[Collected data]
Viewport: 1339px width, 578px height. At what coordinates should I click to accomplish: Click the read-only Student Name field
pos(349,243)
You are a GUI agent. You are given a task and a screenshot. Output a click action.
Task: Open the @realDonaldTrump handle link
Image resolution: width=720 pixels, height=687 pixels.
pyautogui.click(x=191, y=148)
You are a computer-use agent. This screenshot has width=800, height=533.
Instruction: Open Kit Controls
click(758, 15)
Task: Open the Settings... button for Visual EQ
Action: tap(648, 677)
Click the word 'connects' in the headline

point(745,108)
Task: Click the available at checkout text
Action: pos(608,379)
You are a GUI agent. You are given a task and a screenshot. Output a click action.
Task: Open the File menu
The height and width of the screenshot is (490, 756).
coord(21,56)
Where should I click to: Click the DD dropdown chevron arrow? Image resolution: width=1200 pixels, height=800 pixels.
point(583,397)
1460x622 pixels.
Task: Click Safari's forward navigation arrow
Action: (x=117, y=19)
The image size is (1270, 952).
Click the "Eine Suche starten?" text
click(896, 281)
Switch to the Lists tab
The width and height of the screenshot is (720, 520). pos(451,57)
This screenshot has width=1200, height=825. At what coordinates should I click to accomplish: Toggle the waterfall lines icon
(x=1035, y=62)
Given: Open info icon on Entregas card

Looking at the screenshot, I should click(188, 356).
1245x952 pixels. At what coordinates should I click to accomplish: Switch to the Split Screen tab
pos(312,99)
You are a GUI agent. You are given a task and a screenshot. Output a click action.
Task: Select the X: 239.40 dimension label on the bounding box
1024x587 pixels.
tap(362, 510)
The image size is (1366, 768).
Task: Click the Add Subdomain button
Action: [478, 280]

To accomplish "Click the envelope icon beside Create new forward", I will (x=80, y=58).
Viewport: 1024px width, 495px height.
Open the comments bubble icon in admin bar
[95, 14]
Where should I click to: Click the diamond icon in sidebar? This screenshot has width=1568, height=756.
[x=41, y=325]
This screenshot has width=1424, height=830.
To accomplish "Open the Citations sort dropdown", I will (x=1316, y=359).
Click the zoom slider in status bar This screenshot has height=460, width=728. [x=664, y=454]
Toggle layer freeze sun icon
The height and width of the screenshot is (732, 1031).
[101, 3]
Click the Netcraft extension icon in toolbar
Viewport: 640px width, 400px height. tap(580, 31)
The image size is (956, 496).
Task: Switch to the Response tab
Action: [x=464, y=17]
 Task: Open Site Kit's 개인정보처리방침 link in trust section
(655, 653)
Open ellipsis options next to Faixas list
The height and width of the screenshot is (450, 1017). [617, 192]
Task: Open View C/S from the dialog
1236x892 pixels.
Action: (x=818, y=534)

- [Exercise objective]:
What you need to do is repeat every record above exactly.

- [Answer to the problem]:
Viewport: 1339px width, 578px height. At what coordinates should I click to accomplish: Click the read-only Student Name field
pos(349,243)
You are a GUI agent. You are given a task and a screenshot. Output a click action.
Task: Open the @realDonaldTrump handle link
Image resolution: width=720 pixels, height=687 pixels.
pyautogui.click(x=191, y=148)
You are a computer-use agent. This screenshot has width=800, height=533.
Instruction: Open Kit Controls
click(758, 15)
Task: Open the Settings... button for Visual EQ
Action: tap(648, 677)
Click the word 'connects' in the headline

point(745,108)
Task: Click the available at checkout text
Action: pos(608,379)
You are a GUI agent. You are given a task and a screenshot. Output a click action.
Task: Open the File menu
The height and width of the screenshot is (490, 756).
coord(21,56)
Where should I click to: Click the DD dropdown chevron arrow? Image resolution: width=1200 pixels, height=800 pixels.
point(583,397)
1460x622 pixels.
Task: Click Safari's forward navigation arrow
Action: (x=117, y=19)
The image size is (1270, 952).
Click the "Eine Suche starten?" text
click(896, 281)
Switch to the Lists tab
The width and height of the screenshot is (720, 520). pos(451,57)
This screenshot has width=1200, height=825. At what coordinates should I click to accomplish: Toggle the waterfall lines icon
(x=1035, y=62)
Given: Open info icon on Entregas card

Looking at the screenshot, I should click(188, 356).
1245x952 pixels. At what coordinates should I click to accomplish: Switch to the Split Screen tab
pos(312,99)
You are a GUI agent. You are given a task and a screenshot. Output a click action.
Task: Select the X: 239.40 dimension label on the bounding box
1024x587 pixels.
tap(362, 510)
The image size is (1366, 768).
Task: Click the Add Subdomain button
Action: [478, 280]

To accomplish "Click the envelope icon beside Create new forward", I will (x=80, y=58).
Viewport: 1024px width, 495px height.
Open the comments bubble icon in admin bar
[95, 14]
Where should I click to: Click the diamond icon in sidebar? This screenshot has width=1568, height=756.
[x=41, y=325]
This screenshot has width=1424, height=830.
To accomplish "Open the Citations sort dropdown", I will (x=1316, y=359).
Click the zoom slider in status bar This screenshot has height=460, width=728. [x=664, y=454]
Toggle layer freeze sun icon
The height and width of the screenshot is (732, 1031).
[101, 3]
Click the Netcraft extension icon in toolbar
Viewport: 640px width, 400px height. tap(580, 31)
The image size is (956, 496).
Task: Switch to the Response tab
Action: [x=464, y=17]
 Task: Open Site Kit's 개인정보처리방침 link in trust section
(655, 653)
Open ellipsis options next to Faixas list
The height and width of the screenshot is (450, 1017). [617, 192]
Task: Open View C/S from the dialog
1236x892 pixels.
Action: (x=818, y=534)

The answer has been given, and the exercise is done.